By studying both intensely, Leopold greatly magnified his perceptions of each, according to Aldo Leopold Foundation Senior Fellow Curt Meine.
As a professor, Leopold impressed the importance of developing perceptive faculties in his pupils and maintained it as a lifelong exercise himself, according to Meine.
“This was what he tried to teach his students, and that he was doing all the time, from the time he was a boy to the day died, it was all about learning perception,” Meine said.
Hard work pays off
The brief successes in the march toward a degree can sometimes feel like nothing more than a series of false peaks. One semester ends and the drudgery of the next is just a month or two away. Leopold’s journals are a stark reminder of the thousands of inglorious hours that mark education and study, yet the success of his character and ideas should spring some hope in even the most despondent students.
Despite not achieving widespread success until two decades after his death, Leopold’s most famous book, “A Sand County Almanac,” eventually grew to be deeply respected. The book shifted attitudes on conservation and ecology in the U.S. forever, according to Temple.
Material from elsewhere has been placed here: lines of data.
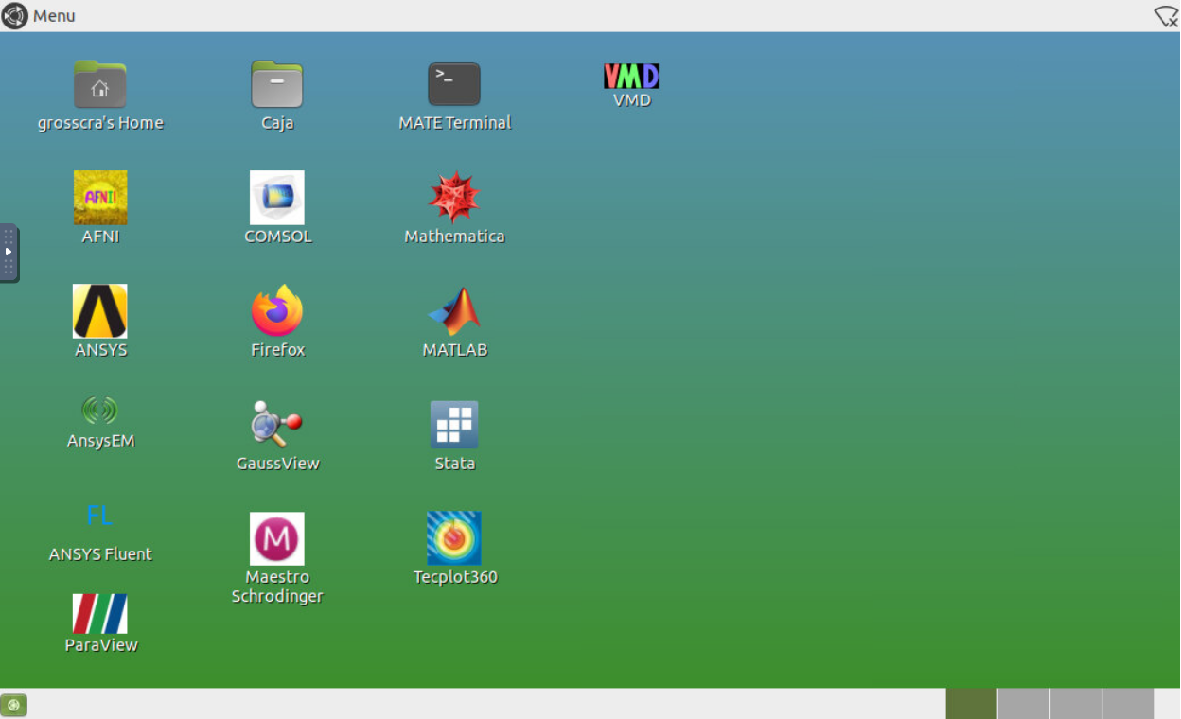The image size is (1181, 719).
Task: Switch to the second workspace
Action: [1026, 703]
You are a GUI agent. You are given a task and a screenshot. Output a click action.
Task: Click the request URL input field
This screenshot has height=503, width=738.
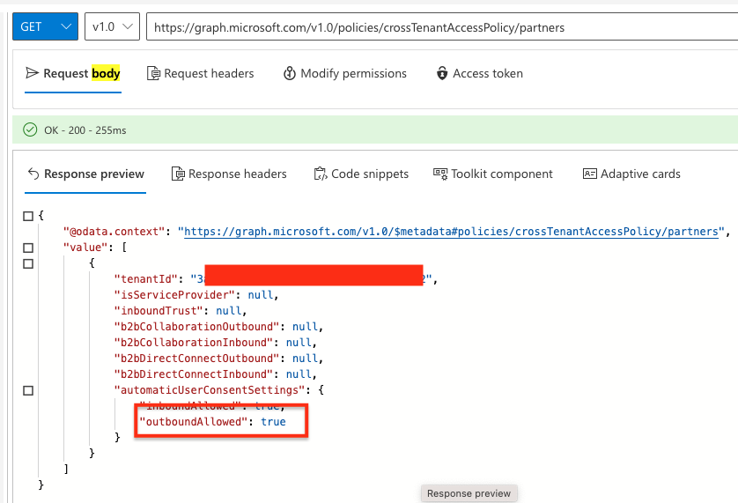[x=440, y=27]
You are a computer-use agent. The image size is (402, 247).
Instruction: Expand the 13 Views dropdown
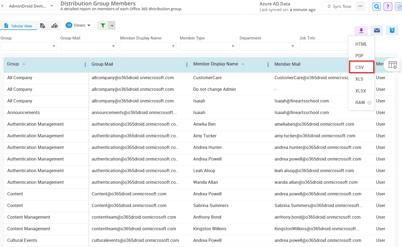pyautogui.click(x=78, y=25)
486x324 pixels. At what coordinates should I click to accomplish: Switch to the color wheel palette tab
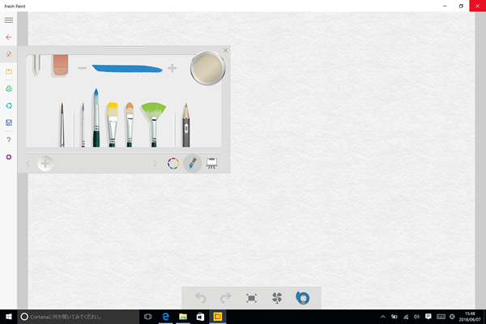(x=173, y=163)
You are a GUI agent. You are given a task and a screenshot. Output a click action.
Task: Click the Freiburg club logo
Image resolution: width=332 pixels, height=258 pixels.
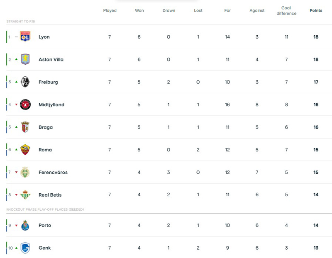click(25, 82)
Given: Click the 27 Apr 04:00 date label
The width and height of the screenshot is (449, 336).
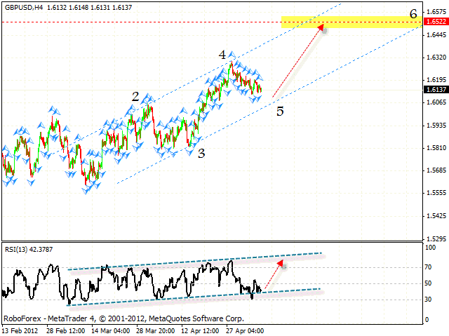Looking at the screenshot, I should point(245,330).
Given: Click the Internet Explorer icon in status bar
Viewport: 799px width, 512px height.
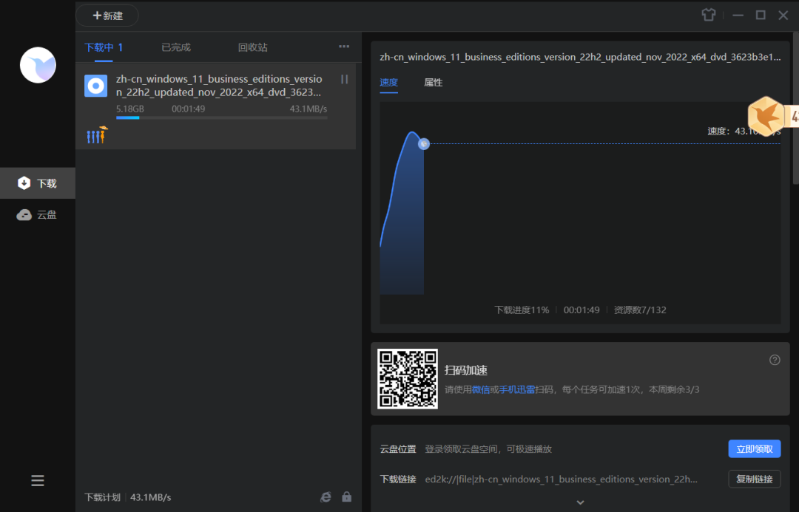Looking at the screenshot, I should coord(326,497).
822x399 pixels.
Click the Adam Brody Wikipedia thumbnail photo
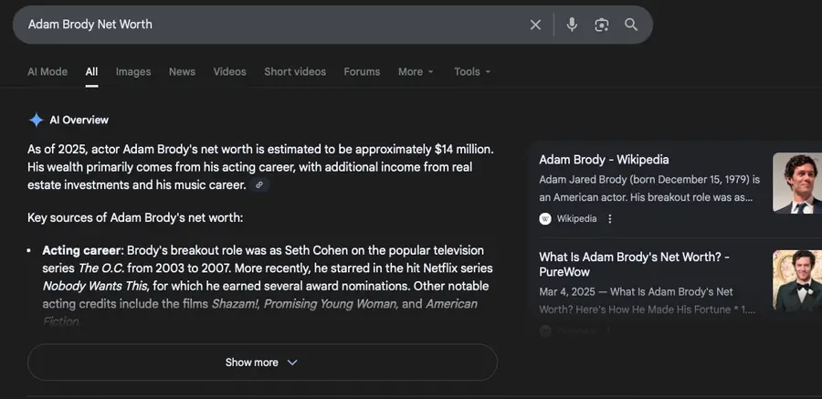[x=796, y=183]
“This is a pivotal piece of writing, that he’s proposing a complete change in our relationship with nature, that we have an ethical relationship with nature and not just dominating it and using nature for our own hands,” Temple said.
“A Sand County Almanac” represents a lifework, a culminating portfolio of research, writing and thoughts, marked by its ability to appeal to the emotions of the public while simultaneously conveying groundbreaking ecological concepts, according to Temple.
Leopold may have been a once-in-a-generation thinker, but his methods and style do not need to be unique to him. Leopold committed to living an examined life and his fluency in science and the humanities brought the mysteries of the world into special relief, according to Meine.
“It’s not just the superficial attractiveness of an organism or a place or whatever it is,” Meine said. “As you would call it, the drama of its inner workings, the stories embedded in the land and the workings of the landscape, ecologically and evolutionarily. And there was beauty in that, and that shows up most directly if you read Leopold’s essay called ‘Marshland Elegy’ and his book ‘A Sand County Almanac’. It’s about grades.”